WORK INSTRUCTIONS
**a)** Please check whether each statement below agrees with the judgment and answer yes or no, quoting the deciding words: (i) the shop measures about 6'x 4'; (ii) the Rent Control Tribunal raised the interim rent to Rs. 20.00 per month; (iii) the standard rent was fixed under Section 9(4) of the Act.
**b)** Reproduce the passage of the judgment between "Citation : 1969" and "Deshpande, J.", inclusive.

1969 Latest Caselaw 66 Del

Citation : 1969 Latest Caselaw 66 Del
Judgement Date : 7 April, 1969

Delhi High Court
Chander Bhan vs Nandlal And Anr. on 7 April, 1969
Equivalent citations: 5 (1969) DLT 531, ILR 1969 Delhi 328
Author: Deshpande
Bench: V Deshpande

JUDGMENT

Deshpande, J.

(1) This is the landlord's second appeal against the concurrent findings of the Rent Controller and the Rent Control Tribunal fixing the standard rent of his premises occupied by the tenant-respondent

(2) The grounds pressed in arguments by the learned counsel for the appellant are discussed below. The learned counsel pressed for the relief of eviction, but this was rightly disallowed as the arrears of rent had been deposited by the tenant. It was argued that in fixing the standard rent the Rent Controller and the Rent Control Tribunal did nto take into account the market price of the land on which the premises were constructed though this was required to be done under Section 6(2) of the Act. I find, however, that the standard rent was fixed under Section 9(4) of the Act and nto under Section 6 at all. The Rent Controller had regard to the situation, locality and the condition of the premises,as required by Section 9(4) of the Act before arriving at the figure of the standard rent. The shop is a very small one of about 6'x 4'. The findings of the courts below are based on the criteria laid down by Section 9(4) as far as the evidence of such criteria was available. In the circumstances, they could nto be expected to take into consideration any factor other than those which were available to them. There is no reason to interfere with their concurrent findings offacts.

(3) The learned counsel also argued that the tenant did nto pay or deposit the rent for the month of December, 1966 after the order fixing the interim rent was passed by the Controller on 2-2-1965.

(4) He urged that the defense of the tenant was liable to be struck off for this reason. He has also made an application, CM109-J of 1969, for this relief. Firstly, this relief can be granted only by the Rent Controller as he is the proper authority empowered to do so under Section 15(7) of the Act. Secondly, the non-payment of rent for December, 1966 is neither admitted by the contesting respondent nor is it proved on the record. I cannot, therefore, enter into this question of fact at this stage. In fact, the order of the Rent Controller fixing the interim rent at Rs. 20.00 per month has been modified by the Rent Control Tribunal only in one respect, viz. by reducing the interim rent to Rs. 15.00 per month. It was open to the appellant to move either the Rent Controller or the Rent Control Tribunal to act under Section 15(7) to strike off the defense of the contesting respondent. If he did nto do so, those orders have become final as no appeal against those orders was filed in this Court. If there has been any failure on the part of the contesting respondents to pay rent for subsequent periods during the pendency of the appeal in this Court the appropriate remedies are open to the appellant before the Rent Controller. This disposes of all the grounds, which were urged before me in his argument by the learned counsel for the appellant.

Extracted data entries
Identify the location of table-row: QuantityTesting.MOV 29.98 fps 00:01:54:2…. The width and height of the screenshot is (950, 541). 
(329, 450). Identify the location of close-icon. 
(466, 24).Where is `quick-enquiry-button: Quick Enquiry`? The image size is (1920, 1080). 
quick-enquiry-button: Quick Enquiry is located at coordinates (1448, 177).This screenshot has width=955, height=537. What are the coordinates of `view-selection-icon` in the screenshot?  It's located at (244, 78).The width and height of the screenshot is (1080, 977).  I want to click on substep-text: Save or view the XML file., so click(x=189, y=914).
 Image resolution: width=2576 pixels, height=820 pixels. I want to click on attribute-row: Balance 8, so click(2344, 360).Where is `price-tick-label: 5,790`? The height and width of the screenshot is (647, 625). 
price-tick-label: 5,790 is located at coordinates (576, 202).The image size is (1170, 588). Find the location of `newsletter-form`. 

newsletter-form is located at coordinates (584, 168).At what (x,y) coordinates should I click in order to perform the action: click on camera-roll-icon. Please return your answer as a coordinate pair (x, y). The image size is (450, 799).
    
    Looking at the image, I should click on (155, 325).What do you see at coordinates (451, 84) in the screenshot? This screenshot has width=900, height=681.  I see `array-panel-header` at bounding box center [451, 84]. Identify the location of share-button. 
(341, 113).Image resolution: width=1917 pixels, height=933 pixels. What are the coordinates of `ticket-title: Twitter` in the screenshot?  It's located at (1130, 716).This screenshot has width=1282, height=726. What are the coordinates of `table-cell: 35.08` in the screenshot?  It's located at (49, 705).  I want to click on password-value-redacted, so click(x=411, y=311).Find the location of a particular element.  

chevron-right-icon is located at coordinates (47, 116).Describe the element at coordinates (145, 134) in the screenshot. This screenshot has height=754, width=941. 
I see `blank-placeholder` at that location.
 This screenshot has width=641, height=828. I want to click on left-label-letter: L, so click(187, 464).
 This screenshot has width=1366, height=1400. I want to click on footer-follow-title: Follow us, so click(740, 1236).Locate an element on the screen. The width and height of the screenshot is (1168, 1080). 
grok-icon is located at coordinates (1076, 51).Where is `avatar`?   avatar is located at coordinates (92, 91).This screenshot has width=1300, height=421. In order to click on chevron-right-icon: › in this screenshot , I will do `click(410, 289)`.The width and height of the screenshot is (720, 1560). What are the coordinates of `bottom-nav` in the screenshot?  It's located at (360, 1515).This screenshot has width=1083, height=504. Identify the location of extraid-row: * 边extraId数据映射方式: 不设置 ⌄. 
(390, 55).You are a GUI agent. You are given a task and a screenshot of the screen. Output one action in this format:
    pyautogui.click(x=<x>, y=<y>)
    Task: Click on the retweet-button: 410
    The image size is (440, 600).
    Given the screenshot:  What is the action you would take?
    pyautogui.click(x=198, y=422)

RESPONSES
**a)**
(i) Yes: "The shop is a very small one of about 6'x 4'."
(ii) No: "the order of the Rent Controller fixing the interim rent at Rs. 20.00 per month has been modified by the Rent Control Tribunal only in one respect, viz. by reducing the interim rent to Rs. 15.00 per month."
(iii) Yes: "the standard rent was fixed under Section 9(4) of the Act"

**b)**
Citation : 1969 Latest Caselaw 66 Del
Judgement Date : 7 April, 1969

Delhi High Court
Chander Bhan vs Nandlal And Anr. on 7 April, 1969
Equivalent citations: 5 (1969) DLT 531, ILR 1969 Delhi 328
Author: Deshpande
Bench: V Deshpande

JUDGMENT

Deshpande, J.